--- START ENTRIES PROVIDED ---

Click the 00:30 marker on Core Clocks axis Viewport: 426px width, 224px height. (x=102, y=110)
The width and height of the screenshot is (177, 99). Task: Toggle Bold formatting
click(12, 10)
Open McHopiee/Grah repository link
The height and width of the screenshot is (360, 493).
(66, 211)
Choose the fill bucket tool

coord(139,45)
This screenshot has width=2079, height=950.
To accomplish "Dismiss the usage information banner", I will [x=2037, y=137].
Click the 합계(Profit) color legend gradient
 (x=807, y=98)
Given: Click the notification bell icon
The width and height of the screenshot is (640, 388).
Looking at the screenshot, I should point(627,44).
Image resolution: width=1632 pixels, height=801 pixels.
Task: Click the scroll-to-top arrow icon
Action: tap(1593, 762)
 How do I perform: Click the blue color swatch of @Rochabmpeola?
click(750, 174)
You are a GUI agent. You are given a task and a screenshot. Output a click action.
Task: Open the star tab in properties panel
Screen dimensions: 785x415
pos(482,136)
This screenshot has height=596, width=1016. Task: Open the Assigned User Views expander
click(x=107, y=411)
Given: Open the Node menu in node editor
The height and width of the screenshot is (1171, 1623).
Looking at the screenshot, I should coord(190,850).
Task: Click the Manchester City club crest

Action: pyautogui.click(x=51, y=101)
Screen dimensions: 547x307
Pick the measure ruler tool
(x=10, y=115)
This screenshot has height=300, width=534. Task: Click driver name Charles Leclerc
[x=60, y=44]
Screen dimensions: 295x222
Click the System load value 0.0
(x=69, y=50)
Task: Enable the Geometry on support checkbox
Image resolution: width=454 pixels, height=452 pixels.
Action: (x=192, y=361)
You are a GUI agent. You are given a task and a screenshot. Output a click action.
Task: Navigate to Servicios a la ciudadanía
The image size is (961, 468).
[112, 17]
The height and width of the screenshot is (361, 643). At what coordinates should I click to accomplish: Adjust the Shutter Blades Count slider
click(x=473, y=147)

--- END ENTRIES PROVIDED ---

INSTRUCTIONS TO FOLLOW:
Convert the rows above into a Markdown table with the columns "No." and "Text". Number each row in order and leave out blank lines.

ANSWER TO THE TASK:
| No. | Text |
|---|---|
| 1 | Click the 00:30 marker on Core Clocks axis Viewport: 426px width, 224px height. (x=102, y=110) |
| 2 | The width and height of the screenshot is (177, 99). Task: Toggle Bold formatting |
| 3 | click(12, 10) |
| 4 | Open McHopiee/Grah repository link |
| 5 | The height and width of the screenshot is (360, 493). |
| 6 | (66, 211) |
| 7 | Choose the fill bucket tool |
| 8 | coord(139,45) |
| 9 | This screenshot has width=2079, height=950. |
| 10 | To accomplish "Dismiss the usage information banner", I will [x=2037, y=137]. |
| 11 | Click the 합계(Profit) color legend gradient |
| 12 |  (x=807, y=98) |
| 13 | Given: Click the notification bell icon |
| 14 | The width and height of the screenshot is (640, 388). |
| 15 | Looking at the screenshot, I should point(627,44). |
| 16 | Image resolution: width=1632 pixels, height=801 pixels. |
| 17 | Task: Click the scroll-to-top arrow icon |
| 18 | Action: tap(1593, 762) |
| 19 |  How do I perform: Click the blue color swatch of @Rochabmpeola? |
| 20 | click(750, 174) |
| 21 | You are a GUI agent. You are given a task and a screenshot. Output a click action. |
| 22 | Task: Open the star tab in properties panel |
| 23 | Screen dimensions: 785x415 |
| 24 | pos(482,136) |
| 25 | This screenshot has height=596, width=1016. Task: Open the Assigned User Views expander |
| 26 | click(x=107, y=411) |
| 27 | Given: Open the Node menu in node editor |
| 28 | The height and width of the screenshot is (1171, 1623). |
| 29 | Looking at the screenshot, I should coord(190,850). |
| 30 | Task: Click the Manchester City club crest |
| 31 | Action: pyautogui.click(x=51, y=101) |
| 32 | Screen dimensions: 547x307 |
| 33 | Pick the measure ruler tool |
| 34 | (x=10, y=115) |
| 35 | This screenshot has height=300, width=534. Task: Click driver name Charles Leclerc |
| 36 | [x=60, y=44] |
| 37 | Screen dimensions: 295x222 |
| 38 | Click the System load value 0.0 |
| 39 | (x=69, y=50) |
| 40 | Task: Enable the Geometry on support checkbox |
| 41 | Image resolution: width=454 pixels, height=452 pixels. |
| 42 | Action: (x=192, y=361) |
| 43 | You are a GUI agent. You are given a task and a screenshot. Output a click action. |
| 44 | Task: Navigate to Servicios a la ciudadanía |
| 45 | The image size is (961, 468). |
| 46 | [112, 17] |
| 47 | The height and width of the screenshot is (361, 643). At what coordinates should I click to accomplish: Adjust the Shutter Blades Count slider |
| 48 | click(x=473, y=147) |